Re: New strategies for freezing, advancing relfrozenxid early

Peter Geoghegan Fri, 16 Dec 2022 13:54:39 -0800

On Thu, Dec 15, 2022 at 11:48 PM John Naylor
<john.nay...@enterprisedb.com> wrote:
> Thanks for this. This is the kind of concrete, data-based evidence that I 
> find much more convincing, or at least easy to reason about.


I'm glad to hear that it helped. It's always difficult to judge where
other people are coming from, especially when it's not clear how much
context is shared. Face time would have helped here, too.

> One motivating example mentioned is the append-only table. If we detected 
> that case, which I assume we can because autovacuum_vacuum_insert_* GUCs 
> exist, we could use that information as one way to drive eager freezing 
> independently of size. At least in theory -- it's very possible size will be 
> a necessary part of the decision, but it's less clear that it's as useful as 
> a user-tunable knob.

I am not strongly opposed to that idea, though I have my doubts about
it. I have thought about it already, and it wouldn't be hard to get
the information to vacuumlazy.c (I plan on doing it as part of related
work on antiwraparound autovacuum, in fact [1]). I'm skeptical of the
general idea that autovacuum.c has enough reliable information to give
detailed recommendations as to how vacuumlazy.c should process the
table.

I have pointed out several major flaws with the autovacuum.c dead
tuple accounting in the past [2][3], but I also think that there are
significant problems with the tuples inserted accounting. Basically, I
think that there are effects which are arguably an example of the
inspection paradox [4]. Insert-based autovacuums occur on a timeline
determined by the "inserted since last autovacuum" statistics. These
statistics are (in part) maintained by autovacuum/VACUUM itself.

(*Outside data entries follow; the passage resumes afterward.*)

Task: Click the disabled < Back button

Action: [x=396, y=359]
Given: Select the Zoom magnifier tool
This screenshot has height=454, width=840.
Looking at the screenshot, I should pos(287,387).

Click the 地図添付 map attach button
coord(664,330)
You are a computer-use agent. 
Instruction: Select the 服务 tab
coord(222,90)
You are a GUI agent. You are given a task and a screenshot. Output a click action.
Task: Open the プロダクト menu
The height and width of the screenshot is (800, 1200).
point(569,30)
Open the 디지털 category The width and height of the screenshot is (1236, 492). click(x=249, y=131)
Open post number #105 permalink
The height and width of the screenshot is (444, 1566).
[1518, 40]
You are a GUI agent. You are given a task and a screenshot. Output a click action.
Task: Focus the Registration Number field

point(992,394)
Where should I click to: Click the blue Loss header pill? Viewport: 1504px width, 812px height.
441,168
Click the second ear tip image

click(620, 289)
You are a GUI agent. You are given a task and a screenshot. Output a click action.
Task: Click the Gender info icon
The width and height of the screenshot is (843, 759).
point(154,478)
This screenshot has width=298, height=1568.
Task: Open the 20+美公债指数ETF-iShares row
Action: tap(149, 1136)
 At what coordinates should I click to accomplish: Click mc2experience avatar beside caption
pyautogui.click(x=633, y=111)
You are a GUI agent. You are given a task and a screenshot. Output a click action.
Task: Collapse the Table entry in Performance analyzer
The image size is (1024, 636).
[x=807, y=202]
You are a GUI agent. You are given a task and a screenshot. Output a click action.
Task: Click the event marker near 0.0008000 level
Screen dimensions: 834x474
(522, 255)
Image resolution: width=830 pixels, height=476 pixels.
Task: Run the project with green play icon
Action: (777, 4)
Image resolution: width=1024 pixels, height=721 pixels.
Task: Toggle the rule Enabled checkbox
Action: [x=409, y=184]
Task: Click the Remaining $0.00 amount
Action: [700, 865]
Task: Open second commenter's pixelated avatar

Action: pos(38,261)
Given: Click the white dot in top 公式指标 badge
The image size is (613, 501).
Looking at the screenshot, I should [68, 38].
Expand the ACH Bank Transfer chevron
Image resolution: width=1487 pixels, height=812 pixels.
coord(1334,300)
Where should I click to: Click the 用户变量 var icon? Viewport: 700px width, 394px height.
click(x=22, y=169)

Which
has no specific understanding of how it might end up chasing its own
tail.

Let me be more concrete about what I mean about autovacuum chasing its
own tail. The autovacuum_vacuum_insert_threshold mechanism works by
triggering an autovacuum whenever the number of tuples inserted since
the last autovacuum/VACUUM reaches a certain threshold -- usually some
fixed proportion of pg_class.reltuples. But the
tuples-inserted-since-last-VACUUM counter gets reset at the end of
VACUUM, not at the start. Whereas VACUUM itself processes only the
subset of pages that needed to be vacuumed at the start of the VACUUM.
There is no attempt to compensate for that disparity. This *isn't*
really a measure of "unvacuumed tuples" (you'd need to compensate to
get that).

This "at the start vs at the end" difference won't matter at all with
smaller tables. And even in larger tables we might hope that the
effect would kind of average out. But what about cases where one
particular VACUUM operation takes an unusually long time, out of a
sequence of successive VACUUMs that run against the same table? For
example, the sequence that you see on the Wiki page, when Postgres
HEAD autovacuum does an aggressive VACUUM on one occasion, which takes
dramatically longer [5].

Notice that the sequence in [5] shows that the patch does one more
autovacuum operation in total, compared to HEAD/master. That's a lot
more -- we're talking about VACUUMs that each take 40+ minutes. That
can be explained by the fact that VACUUM (quite naturally) resets the
"tuples inserted since last VACUUM" at the end of that unusually long
running aggressive autovacuum -- just like any other VACUUM would.
That seems very weird to me. If (say) we happened to have a much
higher vacuum_freeze_table_age setting, then we wouldn't have had an
aggressive VACUUM until much later on (or never, because the benchmark
would just end). And the VACUUM that was aggressive would have been a
regular VACUUM instead, and would therefore have completed far sooner,
and would therefore have had a *totally* different cadence, compared
to what we actually saw -- it becomes distorted in a way that outlasts
the aggressive VACUUM.

With a far higher vacuum_freeze_table_age, we might have even managed
to do two regular autovacuums in the same period that it took a single
aggressive VACUUM to run in (that's not too far from what actually
happened with the patch). The *second* regular autovacuum would then
end up resetting the "inserted since last VACUUM" counter to 0 at the
same time as the long running aggressive VACUUM actually did so (same
wall clock time, same time since the start of the benchmark). Notice
that we'll have done much less useful work (on cleaning up bloat and
setting newer pages all-visible) with the "one long aggressive mode
VACUUM" setup/scenario -- we'll be way behind -- but the statistics
will nevertheless look about the same as they do in the "two fast
autovacuums instead of one slow autovacuum" counterfactual scenario.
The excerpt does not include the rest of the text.